We caught up with the brilliant and insightful Kameran Thompson Al-Areqi a few weeks ago and have shared our conversation below.
Kameran, thanks for taking the time to share your stories with us today What’s the best advice you ever gave to a client? How did they benefit / what was the result? (Please note this response is for education/entertainment purposes only and shouldn’t be construed as advice for the reader)
Every client that ever starts with me gets the same information in the first session. To make your marriage work, you have to have three foundational elements. 1. Commitment
When a couple is committed to each other and to their growth as a couple, no one can stop them. When a couple lacks commitment, they will sway in the wind back and forth like a dry blade of grass until eventually, they break.
2. Consistency
Couples have to create a marriage that works for them, not what works for their parents, their friends or their boss. Every couple has their own unique circumstances, values and principles. Building a strong marriage that stands the test of time has to work for the couple and be created out of a string of consistent habits. When the habits are consistently more positive than negative, so will the marriage be.
3. Communication
Healthy communication is a learned skill. Being able to communicate assertively and provide an emotionally safe space for their partner to communicate while in a negative conflict cycle will most certainly be the difference between a healthy, successful marriage and divorce. Communicating needs, expectations and boundaries will also be necessary in a peaceful marriage.

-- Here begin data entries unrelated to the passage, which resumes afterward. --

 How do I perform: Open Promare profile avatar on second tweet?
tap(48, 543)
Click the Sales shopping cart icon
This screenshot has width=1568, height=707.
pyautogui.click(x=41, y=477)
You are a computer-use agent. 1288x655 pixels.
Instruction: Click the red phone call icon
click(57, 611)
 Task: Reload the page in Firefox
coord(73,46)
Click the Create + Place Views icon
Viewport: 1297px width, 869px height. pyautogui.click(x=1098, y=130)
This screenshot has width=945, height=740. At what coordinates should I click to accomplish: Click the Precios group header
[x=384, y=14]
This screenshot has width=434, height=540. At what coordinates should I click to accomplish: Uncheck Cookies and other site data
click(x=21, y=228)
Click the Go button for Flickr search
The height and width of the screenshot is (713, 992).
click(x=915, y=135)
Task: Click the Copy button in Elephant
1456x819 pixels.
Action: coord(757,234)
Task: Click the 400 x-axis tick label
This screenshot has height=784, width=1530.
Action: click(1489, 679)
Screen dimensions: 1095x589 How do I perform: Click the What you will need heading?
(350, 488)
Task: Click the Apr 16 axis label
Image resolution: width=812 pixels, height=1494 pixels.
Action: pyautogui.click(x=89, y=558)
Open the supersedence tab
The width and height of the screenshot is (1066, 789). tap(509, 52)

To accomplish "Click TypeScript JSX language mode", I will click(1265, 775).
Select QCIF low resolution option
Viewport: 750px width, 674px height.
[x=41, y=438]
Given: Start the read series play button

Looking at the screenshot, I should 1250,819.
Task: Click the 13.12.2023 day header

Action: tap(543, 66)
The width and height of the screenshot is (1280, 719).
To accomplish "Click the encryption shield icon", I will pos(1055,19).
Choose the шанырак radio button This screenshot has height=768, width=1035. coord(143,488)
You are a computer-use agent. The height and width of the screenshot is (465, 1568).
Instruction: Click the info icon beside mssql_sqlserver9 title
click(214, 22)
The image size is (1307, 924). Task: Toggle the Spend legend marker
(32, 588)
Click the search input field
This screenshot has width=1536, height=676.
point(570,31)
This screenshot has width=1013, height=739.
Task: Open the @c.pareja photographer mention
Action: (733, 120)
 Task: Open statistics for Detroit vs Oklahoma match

If a couple has these skills, a happy marriage will come much more easily than if not. If they don’t have them, being open to learning them will be crucial to not only having a great marriage for themselves but also in providing a good example to what a healthy marriage looks like for their children.

As always, we appreciate you sharing your insights and we’ve got a few more questions for you, but before we get to all of that can you take a minute to introduce yourself and give our readers some of your back background and context?
My story is my brand and the reason that I am so passionate about what I do.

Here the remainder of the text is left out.